The series chronicles major career moments for Run-DMC, from breaking down racial barriers to bringing about skyrocketing sneaker sales after coming out with their 1986 hit song “My Adidas.”  

As the Peacock Original premieres, get to know the group considered to be rap royalty.  

Run RUN-DMC poses in heavy gold chains, hats, sunglasses, and Adidas track suits

Who are the members of Run-DMC?

The three members of Run-DMC made a name in the music industry while they were still in their late teens with their debut single “It’s Like That” in 1983. Fresh out of high school, Simmons, McDaniels and Mizell didn't want to neglect their roots when they found fame.

“Once album covers started being made, here’s me and Run with the Adidas suits on.
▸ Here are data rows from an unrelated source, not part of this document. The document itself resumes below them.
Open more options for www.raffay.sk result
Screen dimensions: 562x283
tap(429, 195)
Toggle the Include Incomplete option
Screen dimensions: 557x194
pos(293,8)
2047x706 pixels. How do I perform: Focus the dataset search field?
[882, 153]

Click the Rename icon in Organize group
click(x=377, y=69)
You didn’t see a celebrity, you saw yourself, right? That’s what our appeal was — we were relatable,” McDaniels told Rolling Stone in a 2023 interview celebrating 50 years of hip hop. “We connected with the streets; we didn’t create it.”

McDaniels added that the group steered away from sporting business suits that other male groups that came before them wore, and they let Russell Simmons — the older brother of Joseph “Rev Run” and the manager of Run-DMC — know this. 

“When we came along, we would tell Russell, ‘We ain’t wearing that sh-t.’ Our idols were the B-Boys, the break dancers, the graffiti artists, the high school kids we grew up looking at,” McDaniels told Rolling Stone.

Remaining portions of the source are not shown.